O índice de preços no Brasil avançou bem mais do que no exterior e deixou o país entre os três com inflação acima de 10%, considerando as economias avançadas e emergentes mais relevantes.

Uma análise dos comunicados do Copom (Comitê de Política Monetária) e discursos do presidente do BC e de outros diretores no período mostra que a queda dos juros foi acompanhada pela redução nas projeções de inflação, tanto da instituição como do mercado.

As expectativas de inflação começaram a subir de forma significativa em dezembro do ano passado, mas o BC argumentou que ainda estavam abaixo da meta de 3,75% para 2021. No final de janeiro, se aproximaram mais desse patamar, e o BC sinalizou que poderia elevar os juros em breve.

Na reunião seguinte do Copom, no final de março, as estimativas do BC já estavam próximas ao limite de 5,25% -o mercado ainda estava um pouco mais otimista com a inflação-, o que levou a instituição a começar o ciclo de alta de juros com um aumento de 0,75 ponto percentual na Selic.

Desde então, o BC prometeu várias vezes manter o ritmo de alta, mas acelerou o passo em dois momentos, levando a taxa rapidamente para os atuais 9,25% ao ano -com expectativa de um novo aumento de 1,50 ponto percentual em janeiro do ano que vem e outra alta em março, o que levará a Selic para mais de 11% ao ano.

A avaliação do Copom sobre o nível de juros adequado também mudou rapidamente em seus comunicados, acompanhando a escalada dos preços: era necessário estímulo extraordinário em janeiro, algum estímulo nas reuniões seguintes, patamar neutro em junho, acima do neutro em agosto e contracionista a partir de setembro.

A discussão mais recente é se haveria algum exagero na postura atual da instituição, como mostrou a Folha, dada a estagnação da economia e a defasagem entre a alta dos juros e seus efeitos.

Em grande parte, a diferença entre a alta da inflação no exterior e no Brasil é atribuída a uma questão na qual Campos Neto ganhou protagonismo neste ano: a discussão sobre a política fiscal.

## Entradas do conjunto
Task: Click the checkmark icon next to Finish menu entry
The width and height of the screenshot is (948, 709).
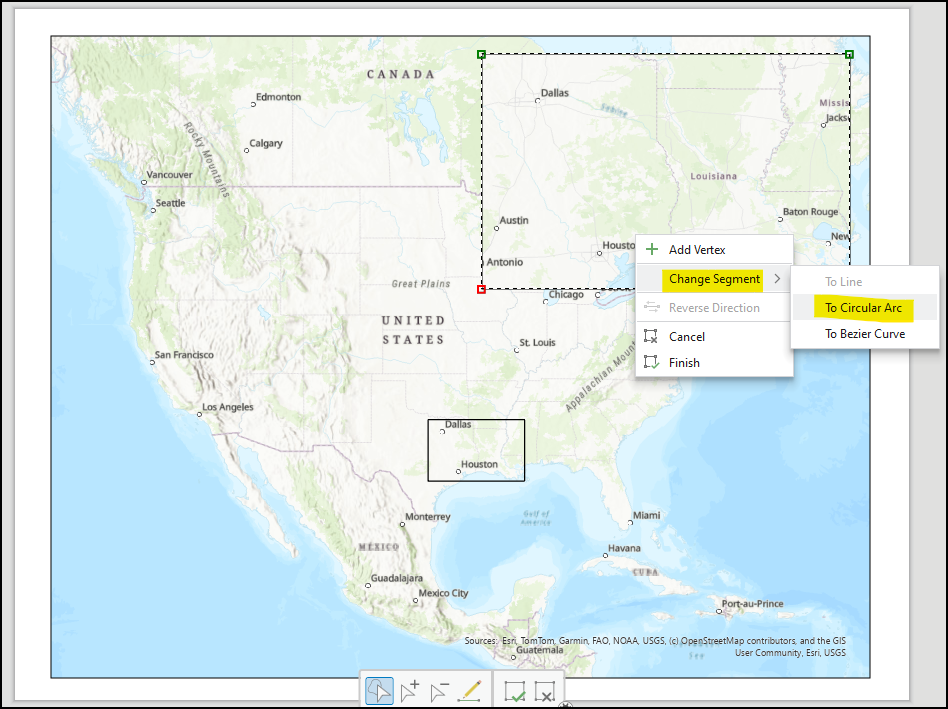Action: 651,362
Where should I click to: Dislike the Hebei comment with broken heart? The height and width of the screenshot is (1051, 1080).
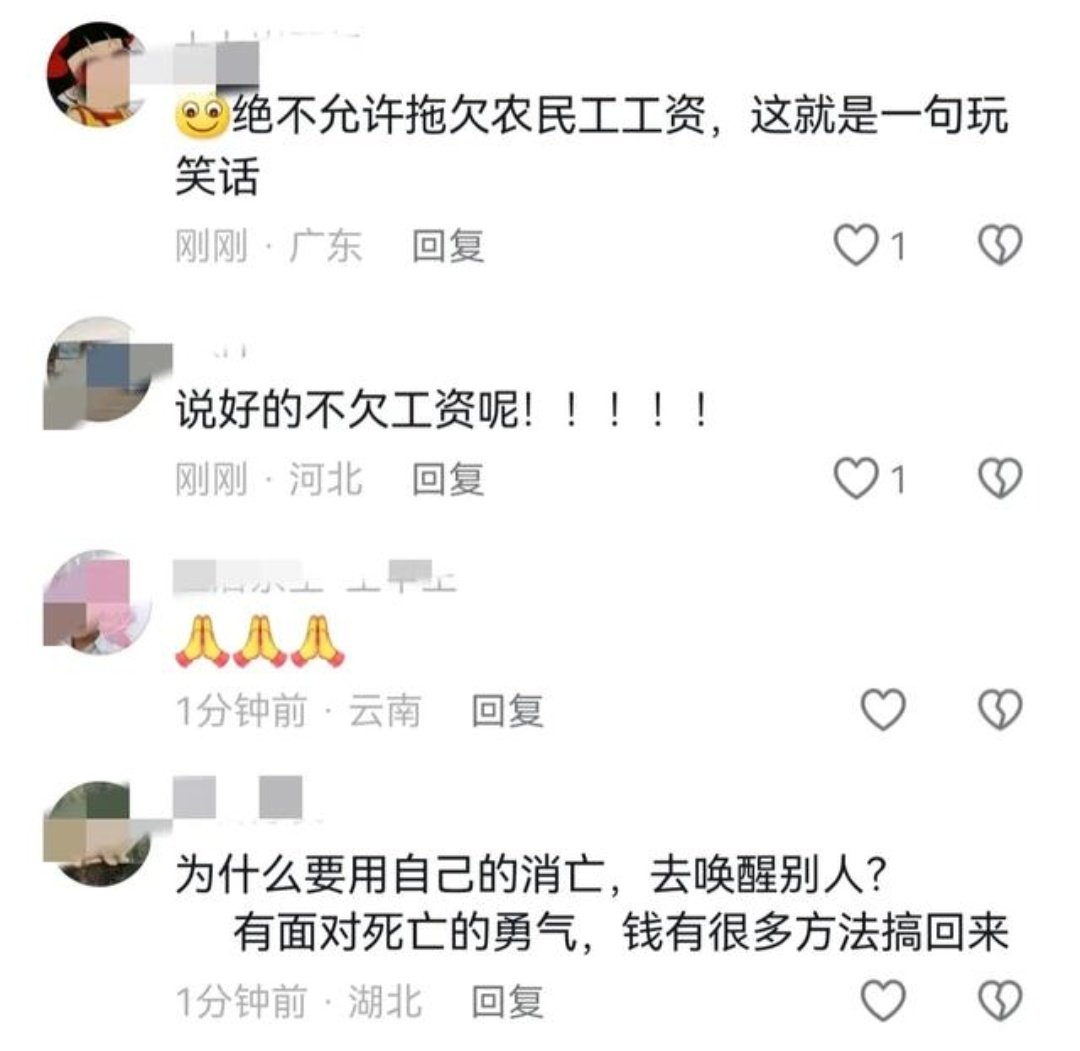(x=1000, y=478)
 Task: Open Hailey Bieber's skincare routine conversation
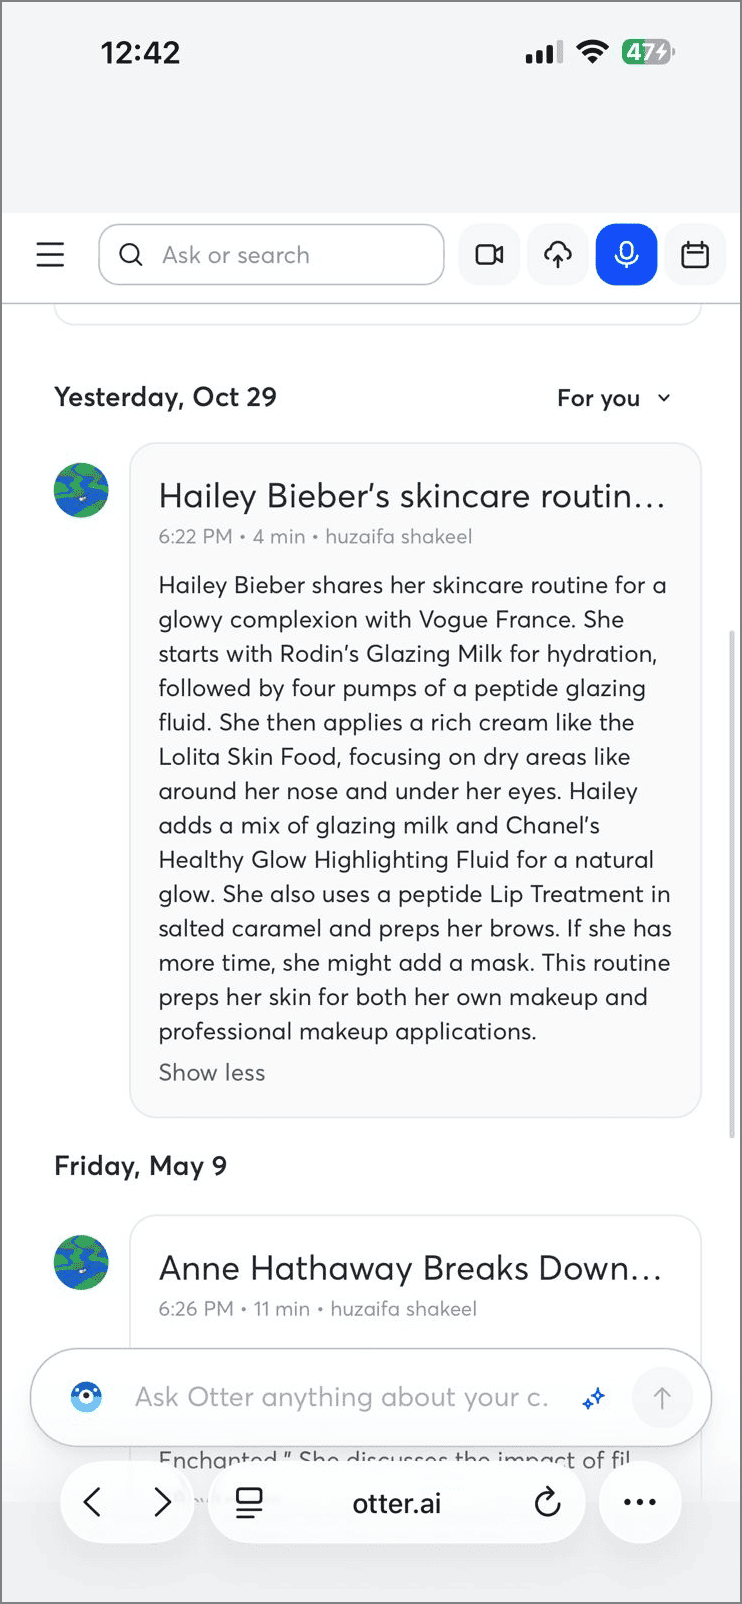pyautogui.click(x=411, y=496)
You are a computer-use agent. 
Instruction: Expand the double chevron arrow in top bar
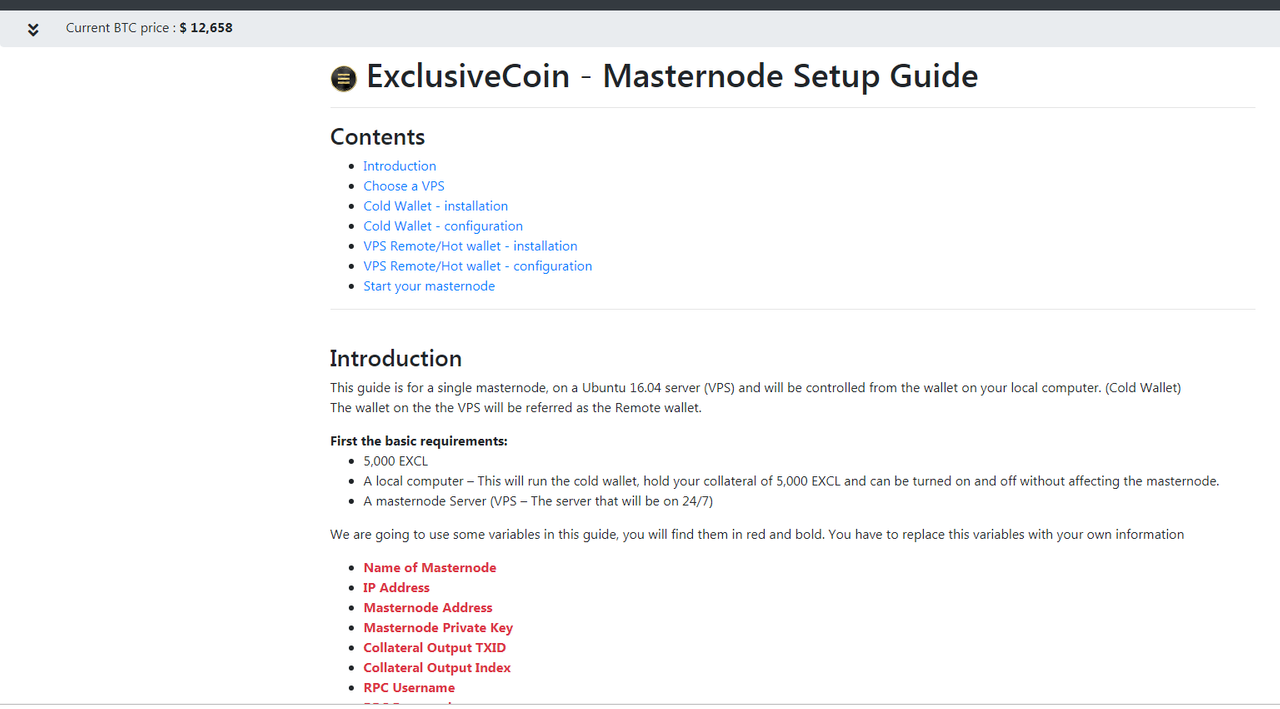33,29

---

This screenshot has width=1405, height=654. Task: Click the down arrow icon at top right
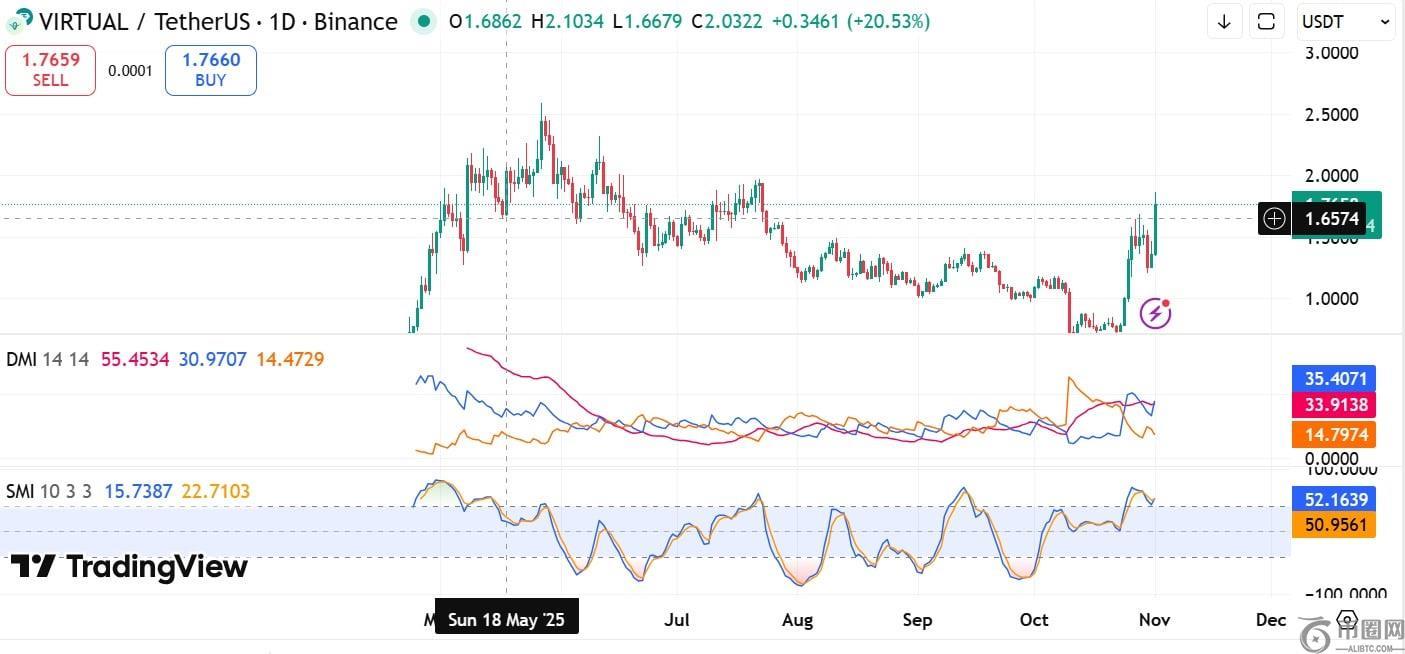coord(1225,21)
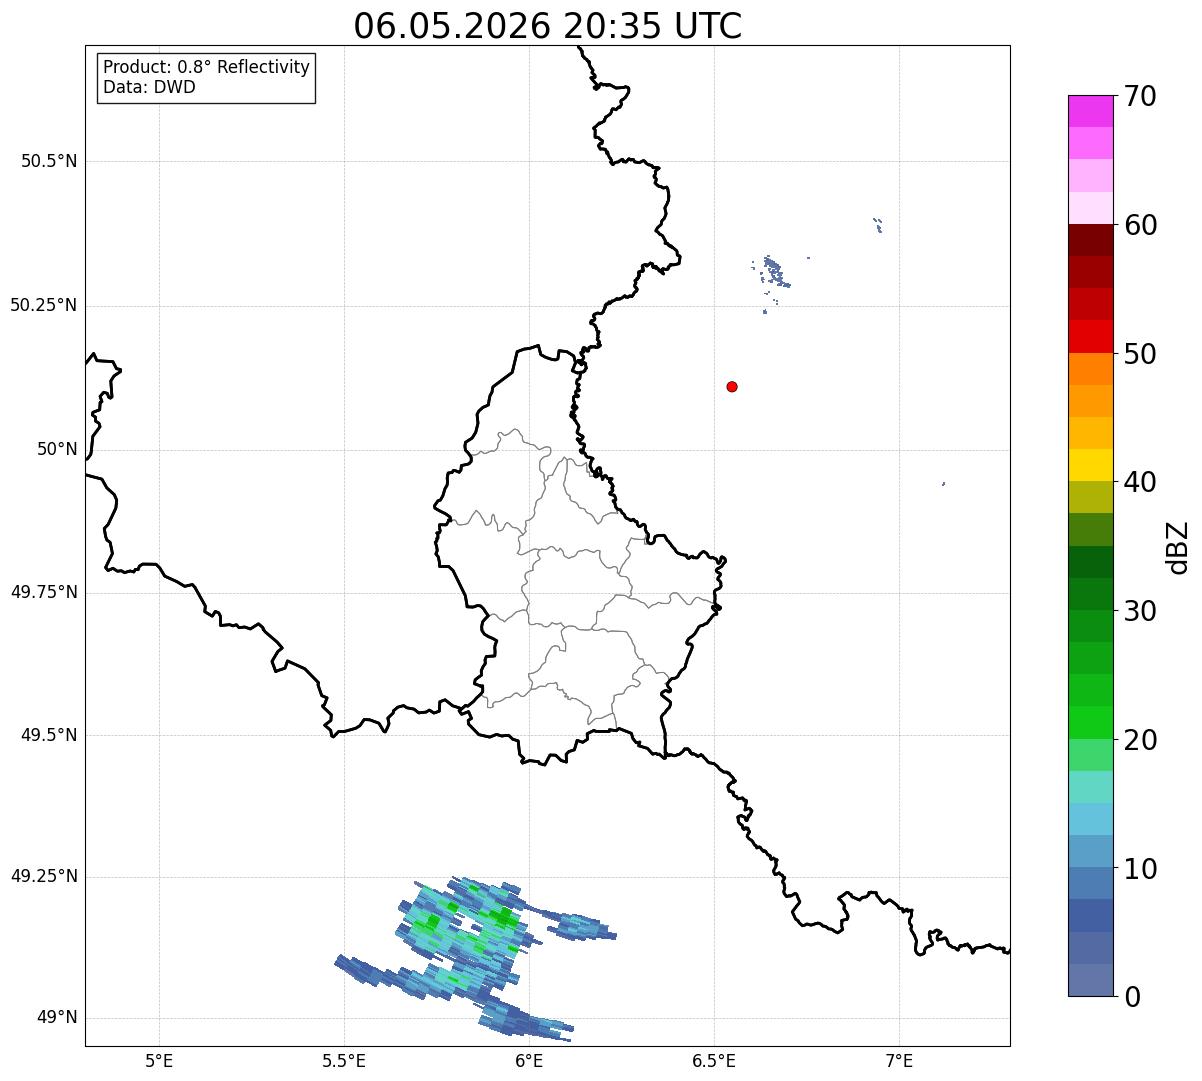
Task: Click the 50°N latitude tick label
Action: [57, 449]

## Problema curto A
No texto sobre a inflação e a Selic, qual era a meta de inflação para 2021?
## Problema curto B
Liste, na ordem em que aparecem no texto sobre a inflação e a Selic, todas as avaliações do Copom sobre o nível de juros adequado, com o momento de cada uma.
## Problema curto C
Dê seguimento ao texto sobre a inflação e a Selic a partir do ponto em que ele termina.

## Resposta da tarefa A
3,75%.

## Resposta da tarefa B
- Estímulo extraordinário: em janeiro
- Algum estímulo: nas reuniões seguintes
- Patamar neutro: em junho
- Acima do neutro: em agosto
- Contracionista: a partir de setembro

## Resposta da tarefa C
O presidente Bolsonaro e o Congresso, com aval do ministro da Economia, tentam encontrar espaço para aumento de despesas no ano eleitoral. Nesta semana, o Congresso promulgou a parte da PEC dos Precatórios que muda o cálculo do teto de gastos -os artigos que tratam do calote nessas dívidas ainda estão em análise no Congresso.

Desde que o rompimento do teto se tornou fato, o cenário econômico se deteriorou significativamente, conforme anotado pelo próprio BC, ao afirmar que “recentes questionamentos em relação ao arcabouço fiscal elevaram o risco de desancoragem das expectativas de inflação”.

Em suas apresentações, Campos Neto costuma utilizar um gráfico que mostra a queda da Selic desde a implantação do teto de gastos e da redução dos subsídios aos juros do BNDES, mudanças adotadas no governo Michel Temer.

O executivo também ressalta sempre os trechos dos comunicados do Copom sobre a necessidade de manter as contas públicas sob controle -e ancoradas no teto de gastos- para que seja possível evitar aumentos maiores de juros.

Chamou a atenção do mercado neste segundo semestre a diferença entre o discurso de Campos Neto e Paulo Guedes sobre a questão. Enquanto o ministro diz que o fiscal não está fora de controle, o presidente do BC afirma que o dano causado pela implosão do teto já é permanente, ao criar uma incerteza que impactou o dólar, a inflação e as expectativas de crescimento.

“O governo tem de passar uma mensagem responsável sobre qual será a trajetória fiscal daqui para frente”, disse Campos Neto em agosto deste ano, afirmação que não foi bem recebida pelo governo. Posteriormente, o presidente do BC amenizou o tom e passou a incluir em suas apresentações gráficos que mostram melhora nos indicadores das contas públicas.

Na época, circulou a informação de que Bolsonaro teria se arrependido de dar autonomia ao BC, o que foi negado pelo Palácio do Planalto. A inflação é uma das questões que mais preocupam os planos de reeleição do presidente atualmente. O presidente do BC chegou a ser aconselhado a não ir a eventos com políticos que integram o governo Bolsonaro.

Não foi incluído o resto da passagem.